Records supplied:
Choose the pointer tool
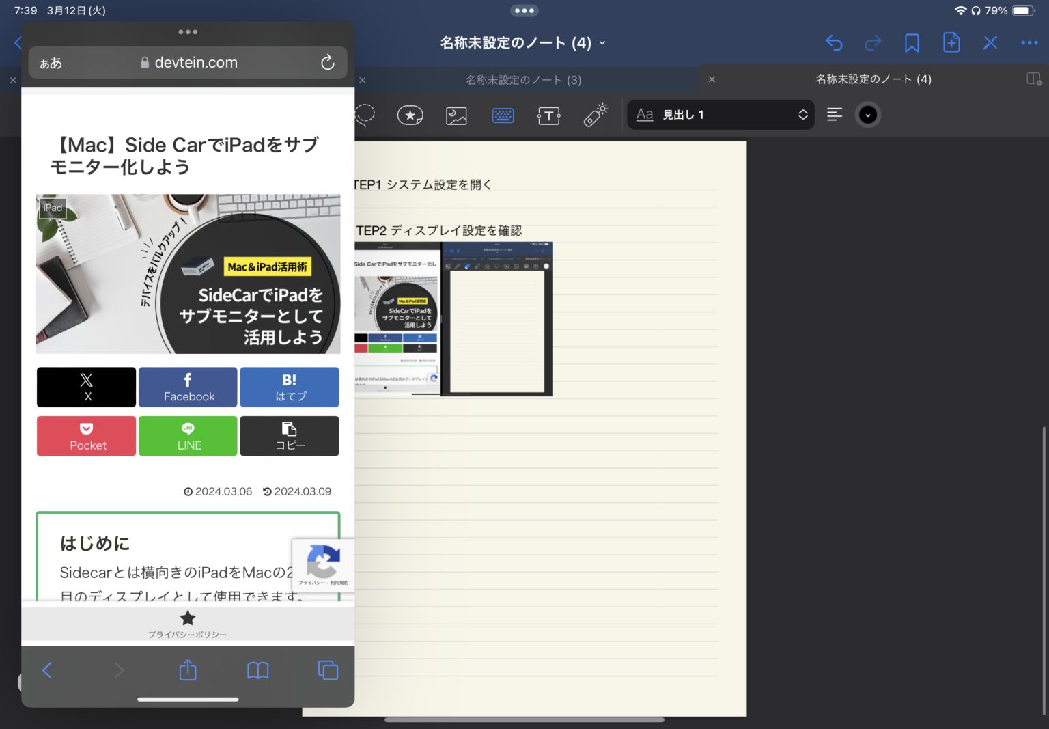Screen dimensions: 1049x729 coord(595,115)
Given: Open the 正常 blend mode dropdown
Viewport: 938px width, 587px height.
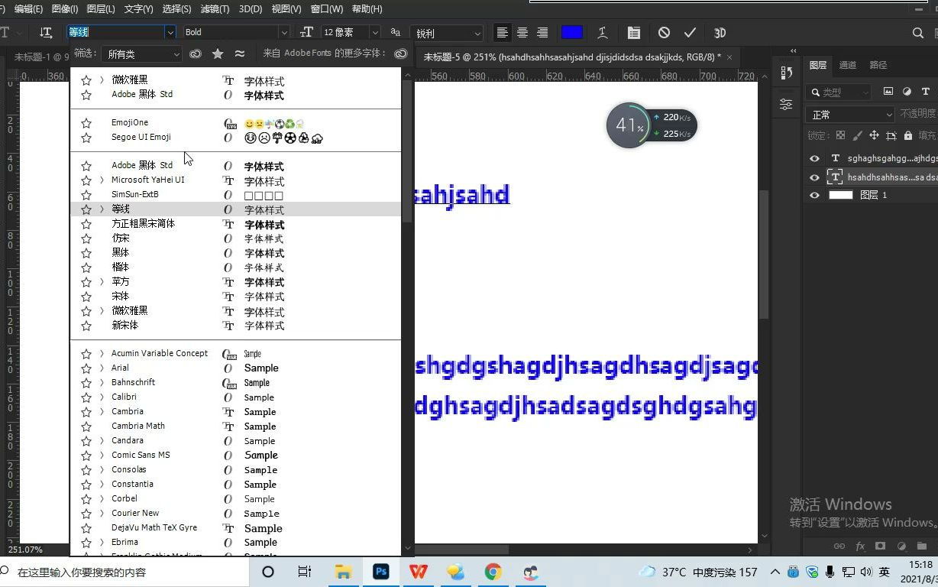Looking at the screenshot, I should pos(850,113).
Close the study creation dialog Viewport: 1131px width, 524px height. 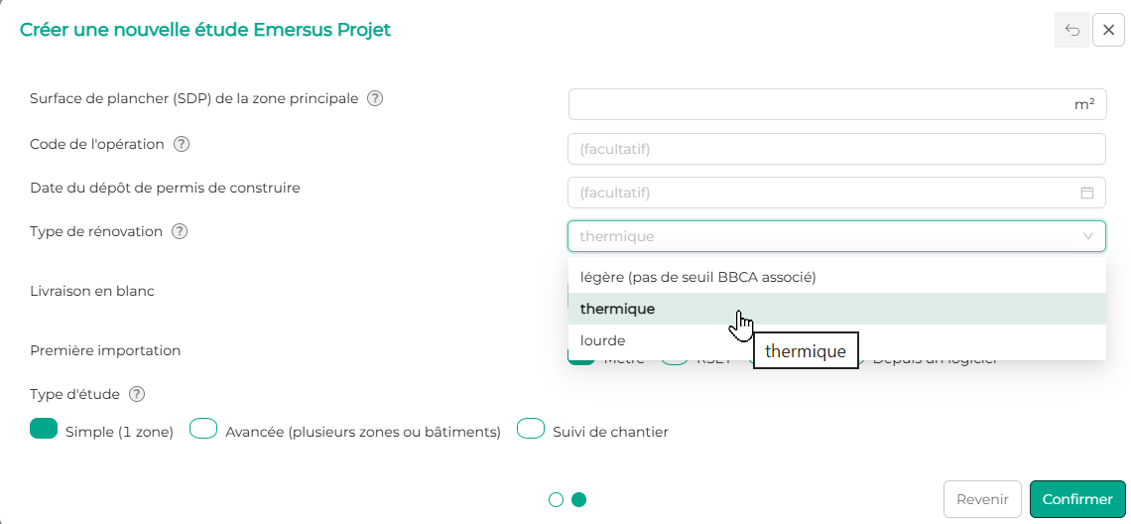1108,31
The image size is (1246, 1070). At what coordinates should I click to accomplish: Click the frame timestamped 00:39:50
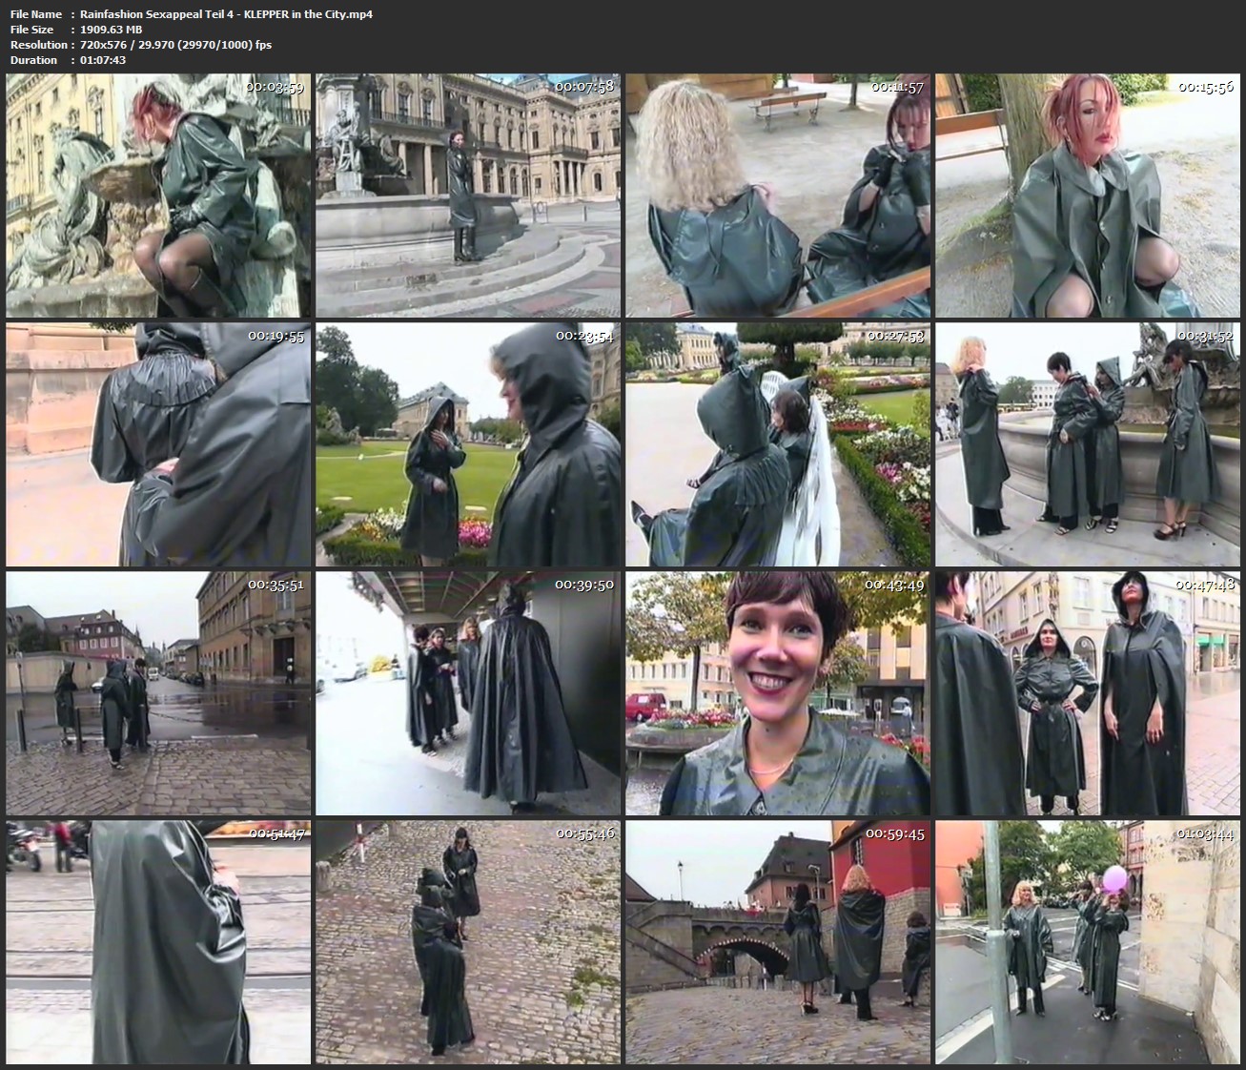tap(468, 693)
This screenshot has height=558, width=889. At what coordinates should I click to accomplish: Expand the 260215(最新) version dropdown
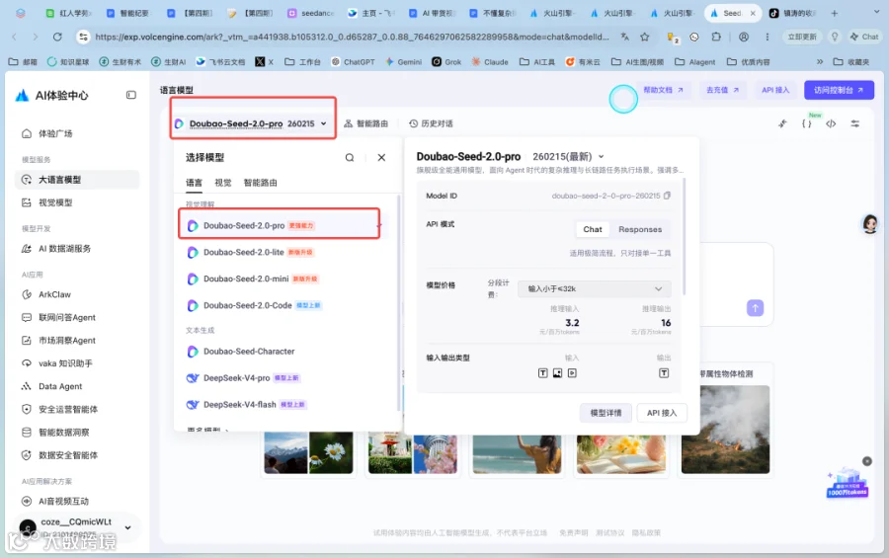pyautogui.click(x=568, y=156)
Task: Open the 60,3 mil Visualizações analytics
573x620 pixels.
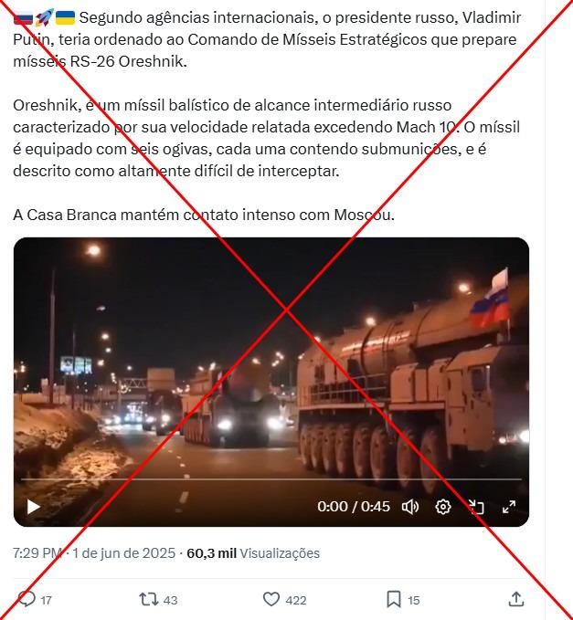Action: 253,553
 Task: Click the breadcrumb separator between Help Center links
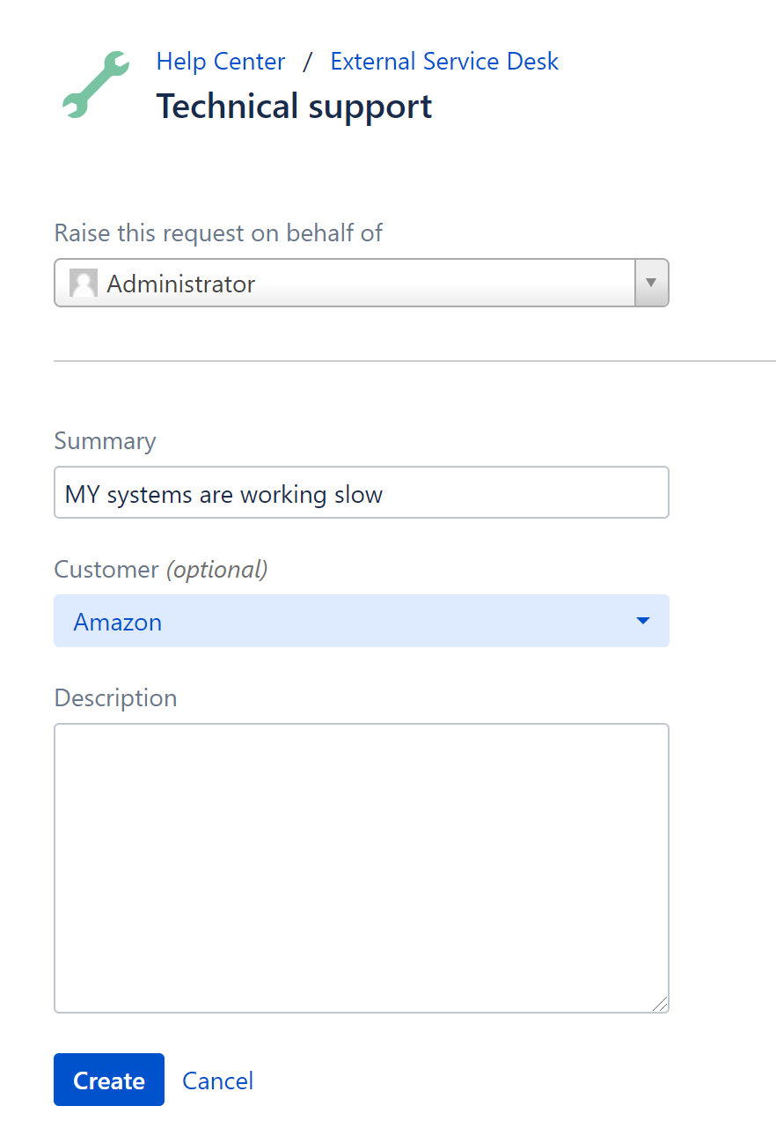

Problem description:
Note every line of the records that holds the word "Task", and copy it.

Response:
Task: Open the 60,3 mil Visualizações analytics
 Task: Click the breadcrumb separator between Help Center links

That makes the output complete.